Il est à noter que, dans son désir d'étendre la portée des traités d'arbitrage et en adoptant la formule générale qui vise tous les différends, il supprime la restriction appliquée par les traités actuels aux questions « d'ordre juridique ». Mais ici naît une difficulté: Entend-il soumettre à l'arbitrage les différends d'ordre politique? (et il qualifie ainsi ceux qui intéressent « l'honneur et la dignité d'un pays, son existence, son intégrité et son indépendance Sa doctrine sur ce point, qu'il nous soit permis de le dire, semble quelque peu obscure, sinon même contradictoire,

D'une part, en effet, dans son projet de formule, il ne vise pas la question politique en général, mais seulement l'indépendance et encore avec la réserve que nous venons d'indiquer. D'autre part, il affirme que toute clause d'un compromis portant sur les intérêts vitaux d'un pays, tels qu'il vient de les énumérer, serait frappée d'une nullité absolue, parce qu'un Etat, pas plus qu'un particulier, ne saurait renoncer à ces droits primordiaux qui constituent son essence; c'est ainsi qu'un particulier ne saurait valablement souscrire à une convention qui porterait atteinte à sa liberté individuelle.
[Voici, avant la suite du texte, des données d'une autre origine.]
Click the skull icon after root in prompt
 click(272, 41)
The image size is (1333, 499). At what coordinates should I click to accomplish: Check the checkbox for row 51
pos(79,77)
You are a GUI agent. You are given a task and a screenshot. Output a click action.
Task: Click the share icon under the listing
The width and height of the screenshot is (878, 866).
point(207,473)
L'analogie est-elle exacte ? Il est permis d'en douter. Un Etat n'est-il pas le premier juge de ce qui intérésse sa dignité, son honneur ou son indépendance, et commettrait-il, comme on le prétend, un acte digne du mépris universel en soumettant à l'arbitrage de telles questions? Ce serait rendre la guerre obligatoire en certains cas, et c'est précisément ce qu'il cherche comme nous à éviter.

Le procédé que nous proposons a l'avantage de couper court à toutes ces distinctions, à toutes ces difficultés. Si le litige porte sur des questions paraissant d'un intérêt vital, c'est la Cour permanente quien connaîtra après avoir constaté sa compétence.
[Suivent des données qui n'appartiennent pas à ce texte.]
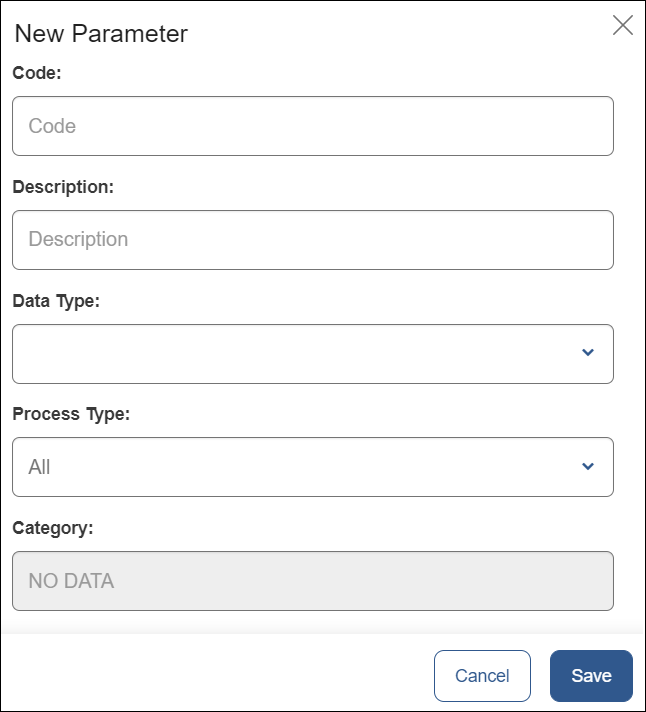The width and height of the screenshot is (646, 712).
Task: Save the new parameter
Action: click(x=591, y=676)
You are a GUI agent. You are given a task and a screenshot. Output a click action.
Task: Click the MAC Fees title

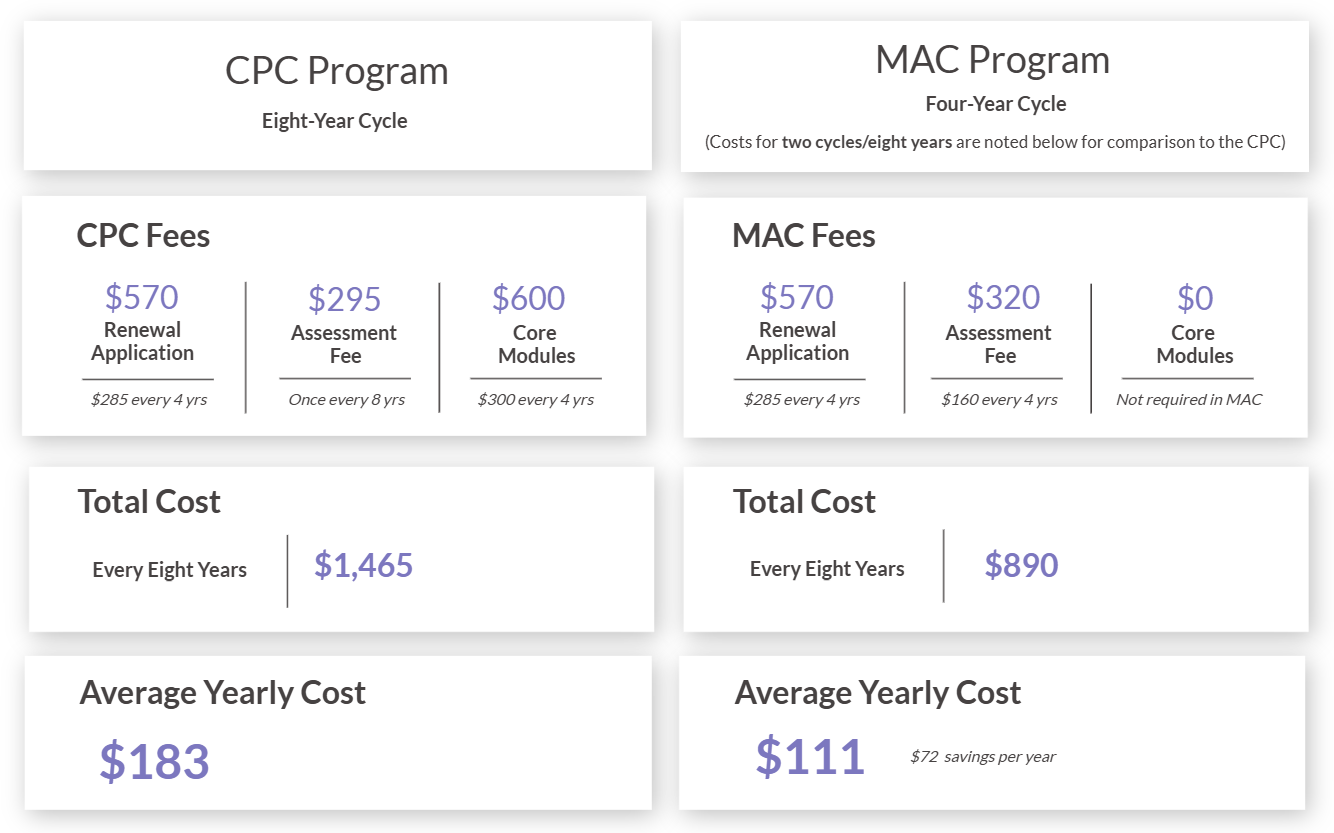pos(803,236)
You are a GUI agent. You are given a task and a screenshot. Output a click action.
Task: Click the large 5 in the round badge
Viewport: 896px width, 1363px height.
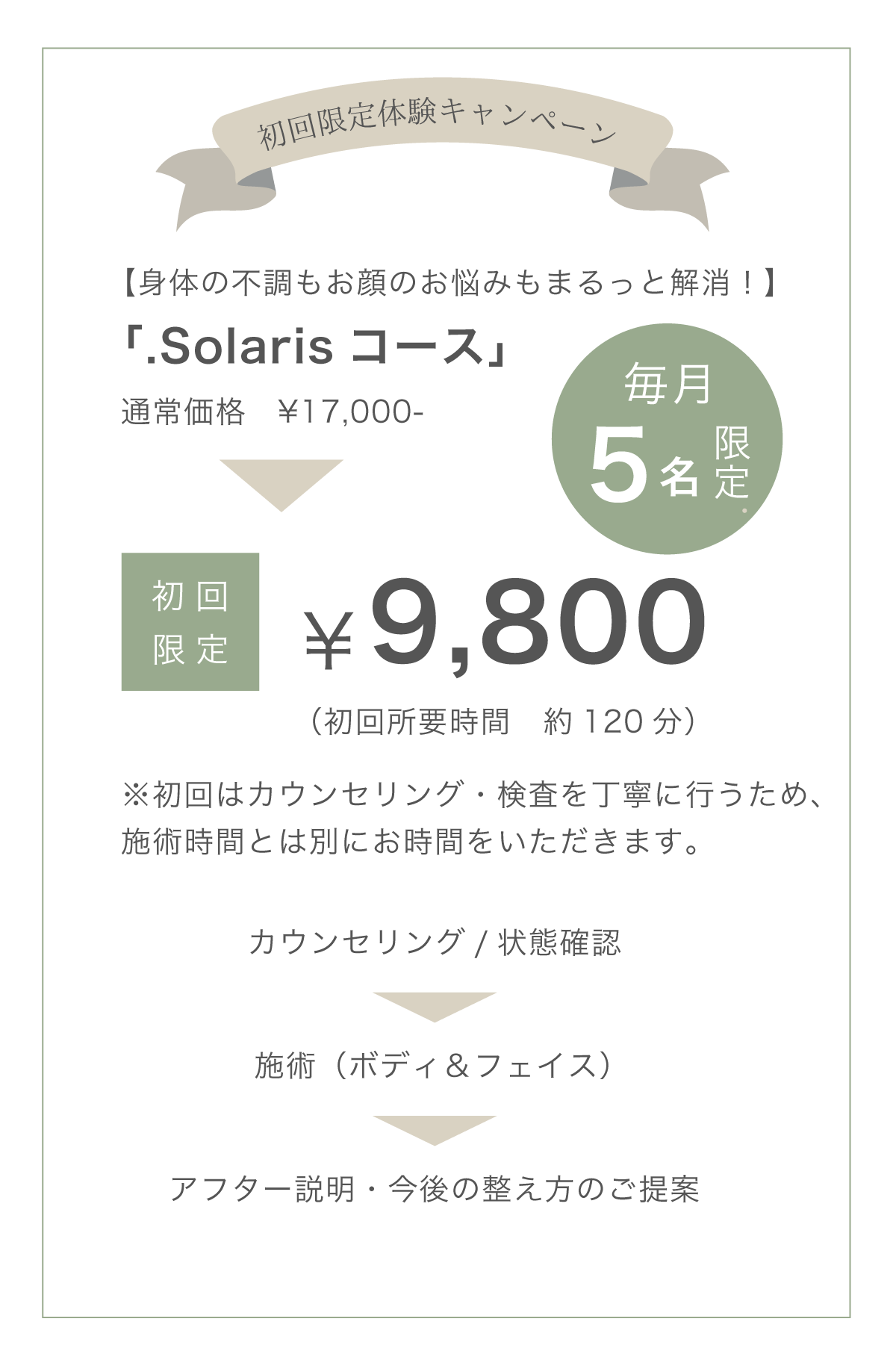click(x=617, y=464)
Ainsi disparaîtra l'une des principales lacunes que nous avons signalées.

On conçoit jusqu'à un certain point qu'il peut être dangereux de confier à deux ou trois hommes qualifiés d'arbitres le droit absolu de trancher des différends où sont engagés des intérêts si considérables; mais le danger disparaît si la Cour tout entière est appelée à délibérer et à statuer; sa décision aurait d'ailleurs une telle autorité morale qu'elle s'imposerait aux parties en litige, alors même qu'elles auraient le droit de s'y soustraire.

Mais, dira-t-on, comment distinguer ces litiges exceptionnels d'avec les autres et qui sera juge de la compétence de la Cour ? Ce sera la Cour elle-même, à laquelle la question sera soumise et qui décidera souverainement si le litige doit être soumis à son arbitrage ou à l'arbitrage ordinaire.
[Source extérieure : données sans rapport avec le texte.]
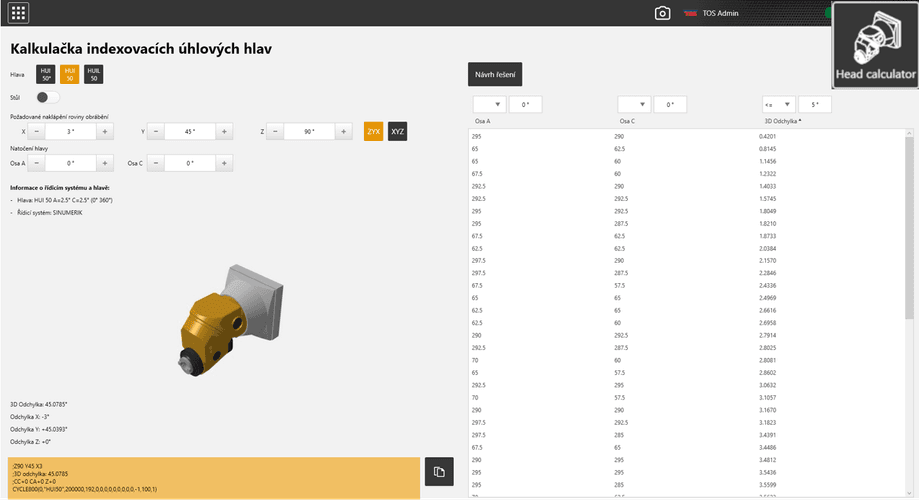Select the HUIL 50 head type

click(x=93, y=74)
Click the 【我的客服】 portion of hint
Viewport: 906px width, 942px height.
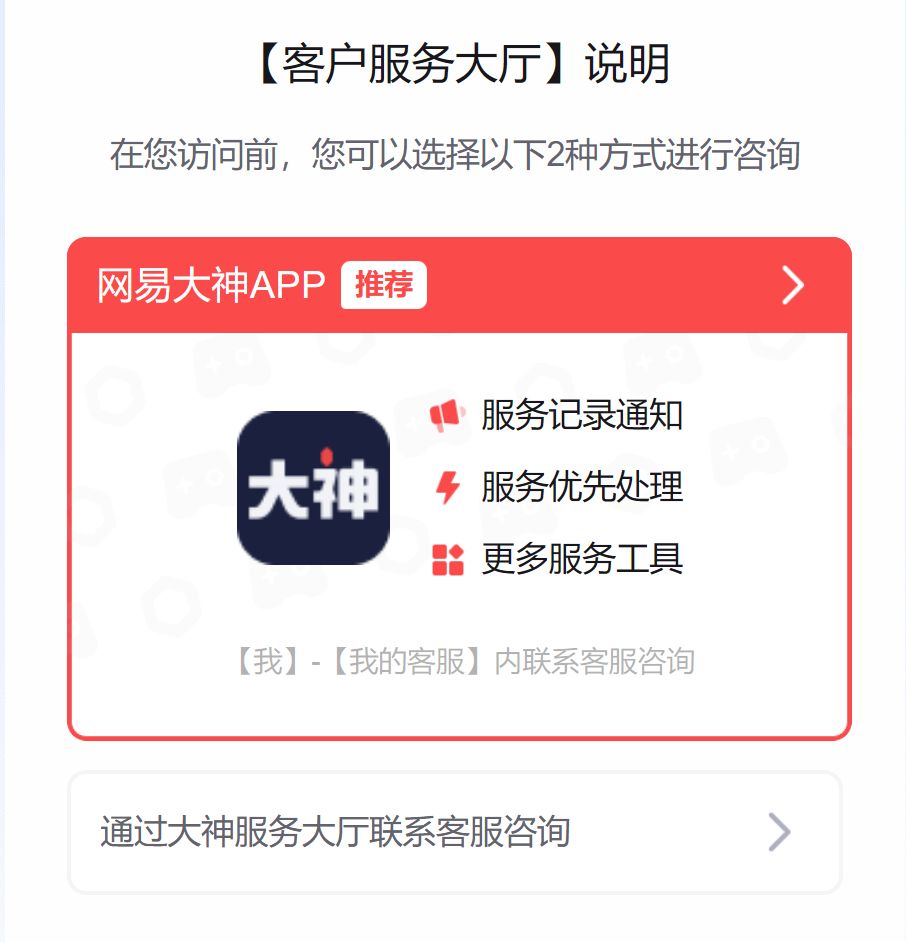[x=407, y=661]
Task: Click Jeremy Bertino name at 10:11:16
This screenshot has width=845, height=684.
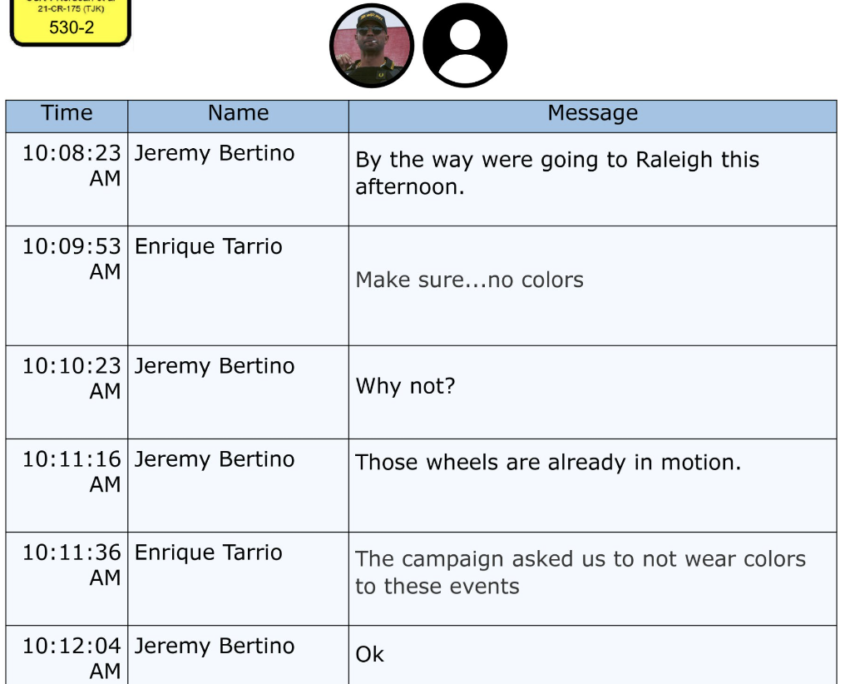Action: click(214, 459)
D'un autre côté et en dehors de cette compétence spéciale qui sera sans doute assez rarement invoquée, elle ne devra pas rester indifférente aux traités particuliers d'arbitrage à intervenir entre les puissances, avant ou après litige; elle se fera un devoir de favoriser et au besoin de provoquer ces traités, d'aider à leur exécution pacifique et à leur développement.

C'est ici qu'interviendra utilement son Conseil administratif, avec les pouvoirs étendus dont il a été investi par la Convention et qu'il importera de maintenir.

TROISIÈME ÉLÉMENT: Son Fonctionnement.

La Cour permanente devra, avant tout, se constituer dans une première séance où elle procédera à l'élection de son bureau.

Elle se réunira ensuite chaque année en assemblée générale, et elle aura au besoin des sessions extraordinaires sur la convocation de son Conseil administratif.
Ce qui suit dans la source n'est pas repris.